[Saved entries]
──────

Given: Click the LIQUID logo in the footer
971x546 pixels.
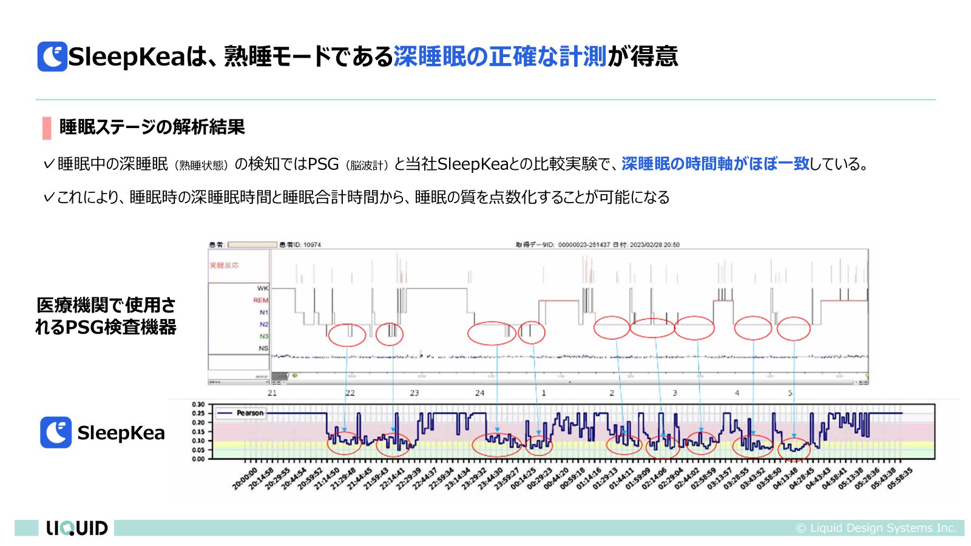Looking at the screenshot, I should click(x=76, y=528).
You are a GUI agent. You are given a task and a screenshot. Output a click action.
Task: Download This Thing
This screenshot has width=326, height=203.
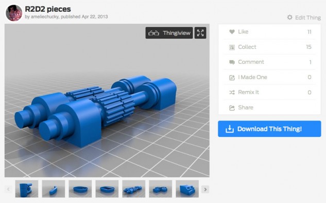point(269,129)
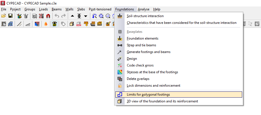Click the floppy disk save icon

click(x=10, y=16)
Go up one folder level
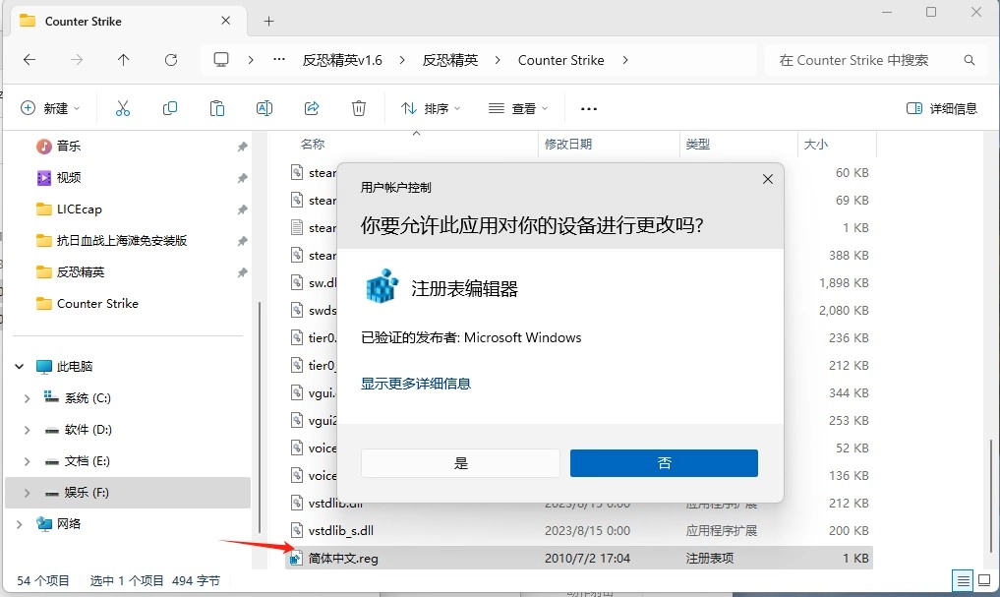 (x=124, y=60)
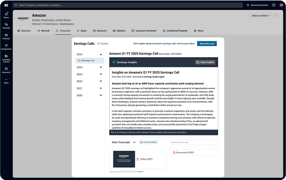The image size is (286, 180).
Task: Open Company Tracker in sidebar
Action: tap(6, 58)
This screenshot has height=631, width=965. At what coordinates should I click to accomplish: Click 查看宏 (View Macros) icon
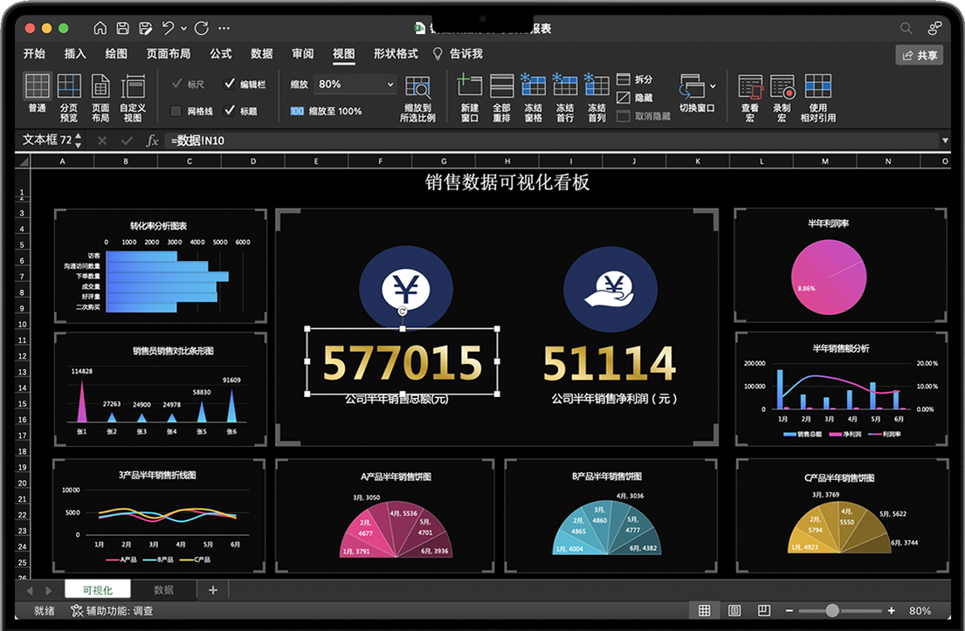pos(750,87)
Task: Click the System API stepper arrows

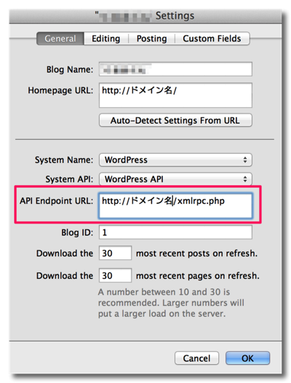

──────

*INSTRUCTIONS TO FOLLOW:* Restate word for word, and only, the lines from the line that contains "This screenshot has width=326, height=203." through the end of the data, both included; pictures are not part of the copy.

*SOLUTION:*
This screenshot has width=326, height=203.
point(269,129)
Click the floppy disk save icon

click(x=10, y=16)
Go up one folder level
 (x=124, y=60)
The image size is (286, 180).
Task: Open Company Tracker in sidebar
Action: tap(6, 58)
This screenshot has height=631, width=965. At what coordinates should I click to accomplish: Click 查看宏 (View Macros) icon
pos(750,87)
Task: Click the System API stepper arrows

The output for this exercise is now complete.